> _Document_:
........

This article is featured in NGW Magazine Volume 2, Issue 16

In August – a month devoted to platform maintenance, pipeline pigging and intensive strategising on beaches – it does not take much to make headlines. Gazprom though would have had some coverage even at a busy time of year as it announced record gas deliveries to Europe – and in a summer month, too. With exports of 586.5mn m³ on August 16, that was equivalent to 214bn m³/yr, or about a fifth more than its record 179bn m³ in 2016 – with the caveat that a Russian cubic metre contains less energy than a standard. Between January 1 and August 15, exports were up 12% year on year, with even the Baltic states taking twice as much.

The reasons were not hard to find: Gazprom is not only an exporter, but it is a major gas marketer and owner of storage capacity across Europe. After the long cold winter, these facilities would have been in need of recharging. And with more of the capacity in the Opal line legally restored to it at the very end of July, August flow rates have been rising accordingly. Then too there is the economic incentive to compete on price and retain market share. Norway has also seen record exports this summer.

One of the Baltic states, Lithuania, also took delivery of its first cargo of US LNG in August, the buyer providing little information about the price relative to Russian gas. But by the time the gas is delivered to the customer, any difference will have been lost among taxes and other charges and the summer-winter spread.

Russian exports eastwards came a little nearer to reality, as construction work began on the Amur gas processing plant: the starting point for the Power of Siberia gas pipeline that is planned to take some 38bn m³ to the Chinese border from 2019 – the same year as Nord Stream 2 and TurkStream start up in the west.

Among the many notable achievements of the first project is its use of Russian hardware, now competitively priced and technologically advanced. US and European Union sanctions have limited technology imports since 2014 and also made them more expensive, by weakening the rouble.

........

> _Data supplied_:
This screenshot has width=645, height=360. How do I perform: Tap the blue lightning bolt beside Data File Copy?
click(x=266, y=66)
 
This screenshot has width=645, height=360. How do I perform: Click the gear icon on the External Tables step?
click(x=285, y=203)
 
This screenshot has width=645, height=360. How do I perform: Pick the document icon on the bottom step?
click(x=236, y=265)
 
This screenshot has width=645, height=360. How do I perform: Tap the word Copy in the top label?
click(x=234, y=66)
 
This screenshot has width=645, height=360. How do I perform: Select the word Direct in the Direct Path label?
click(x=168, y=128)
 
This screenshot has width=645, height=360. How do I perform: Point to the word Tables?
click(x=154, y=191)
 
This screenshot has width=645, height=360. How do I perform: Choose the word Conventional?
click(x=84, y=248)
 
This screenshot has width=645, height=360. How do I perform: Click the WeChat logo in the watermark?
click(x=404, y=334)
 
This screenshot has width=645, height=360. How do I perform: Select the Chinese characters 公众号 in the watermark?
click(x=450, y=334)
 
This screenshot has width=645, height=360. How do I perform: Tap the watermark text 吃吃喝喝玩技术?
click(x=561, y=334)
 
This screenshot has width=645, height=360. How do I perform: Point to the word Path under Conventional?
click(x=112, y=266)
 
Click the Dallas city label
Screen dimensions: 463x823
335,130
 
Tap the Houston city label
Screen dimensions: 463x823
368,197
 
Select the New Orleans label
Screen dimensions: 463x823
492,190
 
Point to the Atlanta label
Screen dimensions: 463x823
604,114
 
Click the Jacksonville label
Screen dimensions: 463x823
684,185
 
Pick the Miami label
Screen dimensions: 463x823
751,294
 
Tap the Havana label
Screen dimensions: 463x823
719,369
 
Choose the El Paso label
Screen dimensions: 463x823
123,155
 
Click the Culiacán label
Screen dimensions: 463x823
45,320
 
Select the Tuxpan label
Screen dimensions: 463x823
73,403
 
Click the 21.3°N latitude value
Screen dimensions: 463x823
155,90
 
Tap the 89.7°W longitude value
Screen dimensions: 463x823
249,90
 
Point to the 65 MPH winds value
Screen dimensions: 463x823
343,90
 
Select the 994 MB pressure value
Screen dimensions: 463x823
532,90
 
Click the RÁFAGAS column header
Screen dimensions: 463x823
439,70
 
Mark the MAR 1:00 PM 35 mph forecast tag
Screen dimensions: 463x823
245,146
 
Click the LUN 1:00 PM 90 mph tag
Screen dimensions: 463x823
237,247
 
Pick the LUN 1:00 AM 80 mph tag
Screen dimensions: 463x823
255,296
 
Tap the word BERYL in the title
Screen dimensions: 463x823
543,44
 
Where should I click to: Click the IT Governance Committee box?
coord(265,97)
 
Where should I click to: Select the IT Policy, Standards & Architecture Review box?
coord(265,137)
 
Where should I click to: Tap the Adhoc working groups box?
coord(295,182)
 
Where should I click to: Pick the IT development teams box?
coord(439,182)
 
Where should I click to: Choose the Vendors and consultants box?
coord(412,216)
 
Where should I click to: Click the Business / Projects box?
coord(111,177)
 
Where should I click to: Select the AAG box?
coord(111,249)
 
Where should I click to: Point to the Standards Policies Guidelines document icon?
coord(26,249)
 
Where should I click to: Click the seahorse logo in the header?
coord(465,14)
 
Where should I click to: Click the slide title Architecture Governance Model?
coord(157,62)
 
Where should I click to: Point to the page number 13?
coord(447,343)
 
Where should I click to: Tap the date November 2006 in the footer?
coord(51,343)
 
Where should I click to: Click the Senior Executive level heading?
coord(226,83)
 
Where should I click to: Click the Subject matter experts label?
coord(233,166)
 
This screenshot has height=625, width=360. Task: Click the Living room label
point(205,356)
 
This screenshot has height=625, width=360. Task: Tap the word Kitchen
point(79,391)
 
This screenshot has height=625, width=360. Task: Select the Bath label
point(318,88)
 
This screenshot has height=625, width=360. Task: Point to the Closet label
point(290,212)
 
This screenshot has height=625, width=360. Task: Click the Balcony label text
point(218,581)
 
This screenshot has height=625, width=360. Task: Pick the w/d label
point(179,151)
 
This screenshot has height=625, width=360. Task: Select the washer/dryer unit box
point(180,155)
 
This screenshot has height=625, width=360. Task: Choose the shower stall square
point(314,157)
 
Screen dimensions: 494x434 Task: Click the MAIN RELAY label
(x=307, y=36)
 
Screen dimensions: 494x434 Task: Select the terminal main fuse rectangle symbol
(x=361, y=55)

........

> _Set of tasks_:
1. Repeat the passage of the article on Gazprom's gas exports between "This article is" and "twice as much.", inclusive.
2. Translate into Spanish this sentence from the article on Gazprom's gas exports: "After the long cold winter, these facilities would have been in need of recharging."
The items are separate material and are unrelated to the article on Gazprom's gas exports.

> _Answer set_:
1.
This article is featured in NGW Magazine Volume 2, Issue 16

In August – a month devoted to platform maintenance, pipeline pigging and intensive strategising on beaches – it does not take much to make headlines. Gazprom though would have had some coverage even at a busy time of year as it announced record gas deliveries to Europe – and in a summer month, too. With exports of 586.5mn m³ on August 16, that was equivalent to 214bn m³/yr, or about a fifth more than its record 179bn m³ in 2016 – with the caveat that a Russian cubic metre contains less energy than a standard. Between January 1 and August 15, exports were up 12% year on year, with even the Baltic states taking twice as much.

2. Tras el largo y frío invierno, estas instalaciones habrían necesitado recargarse.